REQUIREMENT >> Please turn everything in the data from the line containing "The image size is (472, 291)." down to the line containing "(x=306, y=11)", both included, into a numbered list with one line per item and any blank lines left out.

RECORD LIST >>
^^^^
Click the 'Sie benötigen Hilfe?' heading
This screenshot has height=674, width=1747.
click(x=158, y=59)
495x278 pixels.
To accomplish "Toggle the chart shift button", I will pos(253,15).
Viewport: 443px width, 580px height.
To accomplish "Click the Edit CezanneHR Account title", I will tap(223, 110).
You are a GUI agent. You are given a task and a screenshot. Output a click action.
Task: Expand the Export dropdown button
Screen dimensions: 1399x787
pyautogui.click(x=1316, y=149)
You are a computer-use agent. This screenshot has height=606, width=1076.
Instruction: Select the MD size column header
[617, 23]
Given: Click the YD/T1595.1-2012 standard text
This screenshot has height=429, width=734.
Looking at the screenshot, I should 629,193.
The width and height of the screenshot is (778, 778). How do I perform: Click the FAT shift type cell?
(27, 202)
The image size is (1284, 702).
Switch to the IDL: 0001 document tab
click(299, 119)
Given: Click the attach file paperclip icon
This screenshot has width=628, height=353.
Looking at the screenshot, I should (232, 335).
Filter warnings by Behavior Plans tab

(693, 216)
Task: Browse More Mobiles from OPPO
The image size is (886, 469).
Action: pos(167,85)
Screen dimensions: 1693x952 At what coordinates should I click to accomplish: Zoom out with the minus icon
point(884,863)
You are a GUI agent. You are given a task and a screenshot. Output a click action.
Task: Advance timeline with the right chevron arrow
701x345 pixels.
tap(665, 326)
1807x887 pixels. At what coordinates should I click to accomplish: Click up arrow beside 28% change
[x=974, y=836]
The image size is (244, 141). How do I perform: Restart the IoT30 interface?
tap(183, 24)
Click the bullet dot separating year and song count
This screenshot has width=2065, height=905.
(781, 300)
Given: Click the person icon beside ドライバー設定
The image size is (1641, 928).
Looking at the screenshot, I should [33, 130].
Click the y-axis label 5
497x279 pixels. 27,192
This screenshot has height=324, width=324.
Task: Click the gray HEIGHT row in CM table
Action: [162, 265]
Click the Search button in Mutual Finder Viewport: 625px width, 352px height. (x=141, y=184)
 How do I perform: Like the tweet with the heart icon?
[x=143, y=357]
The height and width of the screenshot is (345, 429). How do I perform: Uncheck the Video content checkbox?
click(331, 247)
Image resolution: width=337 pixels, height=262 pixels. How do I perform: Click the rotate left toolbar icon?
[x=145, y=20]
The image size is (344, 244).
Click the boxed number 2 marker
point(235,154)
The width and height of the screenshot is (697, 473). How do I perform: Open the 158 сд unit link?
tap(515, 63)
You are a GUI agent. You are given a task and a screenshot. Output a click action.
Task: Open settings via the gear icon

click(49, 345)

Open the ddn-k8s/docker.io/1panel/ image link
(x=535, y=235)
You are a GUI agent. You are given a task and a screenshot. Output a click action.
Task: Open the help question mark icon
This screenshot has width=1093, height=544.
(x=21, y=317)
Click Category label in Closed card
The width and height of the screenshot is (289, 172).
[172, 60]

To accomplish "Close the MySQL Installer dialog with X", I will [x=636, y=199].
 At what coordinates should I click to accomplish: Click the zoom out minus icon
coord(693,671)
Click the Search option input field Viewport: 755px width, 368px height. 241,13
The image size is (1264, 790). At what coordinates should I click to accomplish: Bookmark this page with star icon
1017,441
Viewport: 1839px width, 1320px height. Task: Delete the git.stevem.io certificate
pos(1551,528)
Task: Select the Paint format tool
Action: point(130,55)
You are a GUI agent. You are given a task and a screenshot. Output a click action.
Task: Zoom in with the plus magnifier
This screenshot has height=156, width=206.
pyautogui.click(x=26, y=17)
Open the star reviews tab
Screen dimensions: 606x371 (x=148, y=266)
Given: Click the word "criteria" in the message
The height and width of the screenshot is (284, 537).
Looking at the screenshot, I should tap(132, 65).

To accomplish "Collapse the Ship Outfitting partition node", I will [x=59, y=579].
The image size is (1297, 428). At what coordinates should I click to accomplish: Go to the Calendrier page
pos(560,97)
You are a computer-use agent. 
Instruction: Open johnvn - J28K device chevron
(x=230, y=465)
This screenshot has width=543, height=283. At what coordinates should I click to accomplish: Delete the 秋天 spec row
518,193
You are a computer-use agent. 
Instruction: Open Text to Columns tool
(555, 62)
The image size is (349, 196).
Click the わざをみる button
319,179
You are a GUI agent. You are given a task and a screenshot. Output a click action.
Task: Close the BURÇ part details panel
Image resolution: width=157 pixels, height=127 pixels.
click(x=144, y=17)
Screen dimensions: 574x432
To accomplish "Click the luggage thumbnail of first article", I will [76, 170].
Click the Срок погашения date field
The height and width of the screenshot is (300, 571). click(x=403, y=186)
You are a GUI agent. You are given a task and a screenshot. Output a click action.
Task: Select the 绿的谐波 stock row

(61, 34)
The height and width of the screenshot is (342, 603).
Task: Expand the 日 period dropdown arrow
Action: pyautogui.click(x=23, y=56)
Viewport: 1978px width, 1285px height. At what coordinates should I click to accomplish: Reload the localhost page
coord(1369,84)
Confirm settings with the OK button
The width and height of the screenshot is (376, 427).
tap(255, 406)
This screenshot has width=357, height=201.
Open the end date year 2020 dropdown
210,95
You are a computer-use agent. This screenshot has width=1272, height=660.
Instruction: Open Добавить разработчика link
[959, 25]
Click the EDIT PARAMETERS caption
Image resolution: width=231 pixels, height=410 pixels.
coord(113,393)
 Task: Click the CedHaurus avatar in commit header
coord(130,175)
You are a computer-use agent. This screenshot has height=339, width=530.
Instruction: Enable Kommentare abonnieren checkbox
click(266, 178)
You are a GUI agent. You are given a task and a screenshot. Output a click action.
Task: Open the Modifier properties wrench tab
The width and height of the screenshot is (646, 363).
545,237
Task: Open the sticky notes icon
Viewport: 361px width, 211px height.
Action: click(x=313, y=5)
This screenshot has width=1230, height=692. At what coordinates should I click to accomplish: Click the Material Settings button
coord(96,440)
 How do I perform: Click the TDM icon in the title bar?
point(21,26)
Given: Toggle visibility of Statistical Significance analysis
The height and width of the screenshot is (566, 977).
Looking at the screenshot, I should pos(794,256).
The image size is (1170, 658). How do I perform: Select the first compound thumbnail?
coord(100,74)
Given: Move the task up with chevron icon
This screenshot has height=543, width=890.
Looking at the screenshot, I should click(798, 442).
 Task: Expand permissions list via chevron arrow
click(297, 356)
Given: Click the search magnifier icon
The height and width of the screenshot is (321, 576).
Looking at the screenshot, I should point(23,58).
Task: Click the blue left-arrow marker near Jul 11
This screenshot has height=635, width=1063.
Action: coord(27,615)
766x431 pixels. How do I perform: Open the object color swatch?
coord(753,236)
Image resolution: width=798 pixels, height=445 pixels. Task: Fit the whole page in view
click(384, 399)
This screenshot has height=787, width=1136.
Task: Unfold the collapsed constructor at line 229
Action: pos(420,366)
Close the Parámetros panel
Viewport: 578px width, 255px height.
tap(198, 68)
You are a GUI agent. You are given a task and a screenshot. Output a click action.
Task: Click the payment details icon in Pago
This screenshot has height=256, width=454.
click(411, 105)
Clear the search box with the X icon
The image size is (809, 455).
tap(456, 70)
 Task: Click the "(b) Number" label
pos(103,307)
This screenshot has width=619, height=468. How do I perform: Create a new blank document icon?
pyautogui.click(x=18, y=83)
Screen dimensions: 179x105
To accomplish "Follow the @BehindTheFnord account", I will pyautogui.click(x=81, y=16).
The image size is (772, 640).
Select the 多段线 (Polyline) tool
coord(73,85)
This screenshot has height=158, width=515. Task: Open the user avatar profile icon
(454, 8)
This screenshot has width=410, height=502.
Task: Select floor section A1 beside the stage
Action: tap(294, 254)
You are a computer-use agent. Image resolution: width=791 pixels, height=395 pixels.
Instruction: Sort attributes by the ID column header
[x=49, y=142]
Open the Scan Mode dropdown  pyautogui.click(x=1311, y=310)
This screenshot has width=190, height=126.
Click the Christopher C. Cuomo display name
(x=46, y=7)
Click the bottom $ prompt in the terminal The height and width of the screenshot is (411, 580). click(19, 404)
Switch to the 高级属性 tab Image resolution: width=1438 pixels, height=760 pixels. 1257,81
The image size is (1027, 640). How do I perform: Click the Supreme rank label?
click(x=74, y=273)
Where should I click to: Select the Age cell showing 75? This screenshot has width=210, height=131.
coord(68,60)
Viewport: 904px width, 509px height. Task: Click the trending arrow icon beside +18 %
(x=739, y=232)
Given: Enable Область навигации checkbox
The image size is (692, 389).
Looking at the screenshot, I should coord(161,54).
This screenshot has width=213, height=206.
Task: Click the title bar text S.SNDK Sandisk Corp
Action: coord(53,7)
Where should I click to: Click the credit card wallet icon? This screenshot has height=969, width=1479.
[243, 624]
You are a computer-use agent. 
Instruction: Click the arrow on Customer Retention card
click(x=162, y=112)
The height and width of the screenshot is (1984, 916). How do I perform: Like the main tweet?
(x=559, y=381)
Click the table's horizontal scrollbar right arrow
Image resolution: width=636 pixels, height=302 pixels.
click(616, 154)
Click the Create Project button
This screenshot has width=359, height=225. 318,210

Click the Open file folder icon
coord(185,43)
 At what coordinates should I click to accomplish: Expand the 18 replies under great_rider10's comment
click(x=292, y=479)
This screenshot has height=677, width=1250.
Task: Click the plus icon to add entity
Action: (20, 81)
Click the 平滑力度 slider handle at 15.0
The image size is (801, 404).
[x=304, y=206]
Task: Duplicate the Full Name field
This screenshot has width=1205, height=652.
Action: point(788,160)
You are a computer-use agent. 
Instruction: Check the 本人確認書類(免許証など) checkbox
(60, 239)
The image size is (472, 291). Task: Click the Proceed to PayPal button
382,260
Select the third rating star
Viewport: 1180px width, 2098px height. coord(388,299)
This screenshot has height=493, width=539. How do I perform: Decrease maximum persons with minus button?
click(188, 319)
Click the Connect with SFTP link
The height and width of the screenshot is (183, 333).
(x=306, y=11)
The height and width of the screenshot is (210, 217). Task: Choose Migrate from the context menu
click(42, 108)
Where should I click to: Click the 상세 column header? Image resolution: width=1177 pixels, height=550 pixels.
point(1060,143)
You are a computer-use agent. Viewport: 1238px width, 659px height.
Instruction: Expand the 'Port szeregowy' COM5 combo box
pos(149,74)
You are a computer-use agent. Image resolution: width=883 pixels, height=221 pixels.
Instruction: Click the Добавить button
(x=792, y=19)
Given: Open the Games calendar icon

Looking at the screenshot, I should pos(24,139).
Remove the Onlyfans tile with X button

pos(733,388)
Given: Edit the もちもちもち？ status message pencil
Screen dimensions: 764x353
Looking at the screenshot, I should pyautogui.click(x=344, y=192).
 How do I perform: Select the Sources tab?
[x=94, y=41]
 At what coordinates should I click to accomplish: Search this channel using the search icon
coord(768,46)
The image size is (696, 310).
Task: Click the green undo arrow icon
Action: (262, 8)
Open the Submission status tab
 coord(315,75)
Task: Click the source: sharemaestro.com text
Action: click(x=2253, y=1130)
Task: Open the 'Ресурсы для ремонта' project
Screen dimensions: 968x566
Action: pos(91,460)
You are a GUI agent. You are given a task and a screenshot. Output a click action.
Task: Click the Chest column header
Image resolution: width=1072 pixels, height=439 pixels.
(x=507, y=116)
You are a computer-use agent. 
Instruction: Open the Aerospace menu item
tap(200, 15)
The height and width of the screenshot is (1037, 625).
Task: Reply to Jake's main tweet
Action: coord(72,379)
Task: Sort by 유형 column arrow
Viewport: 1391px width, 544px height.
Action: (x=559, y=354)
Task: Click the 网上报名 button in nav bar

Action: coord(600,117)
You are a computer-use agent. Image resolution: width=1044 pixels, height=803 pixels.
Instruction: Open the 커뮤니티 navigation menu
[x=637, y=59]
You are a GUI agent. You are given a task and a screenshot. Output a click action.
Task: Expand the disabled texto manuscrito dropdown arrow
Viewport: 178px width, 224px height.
^^^^
ANSWER TO THIS EXERCISE >>
1. The image size is (472, 291). Task: Click the Proceed to PayPal button
2. 382,260
3. Select the third rating star
4. Viewport: 1180px width, 2098px height. coord(388,299)
5. This screenshot has height=493, width=539. How do I perform: Decrease maximum persons with minus button?
6. click(188, 319)
7. Click the Connect with SFTP link
8. The height and width of the screenshot is (183, 333).
9. (x=306, y=11)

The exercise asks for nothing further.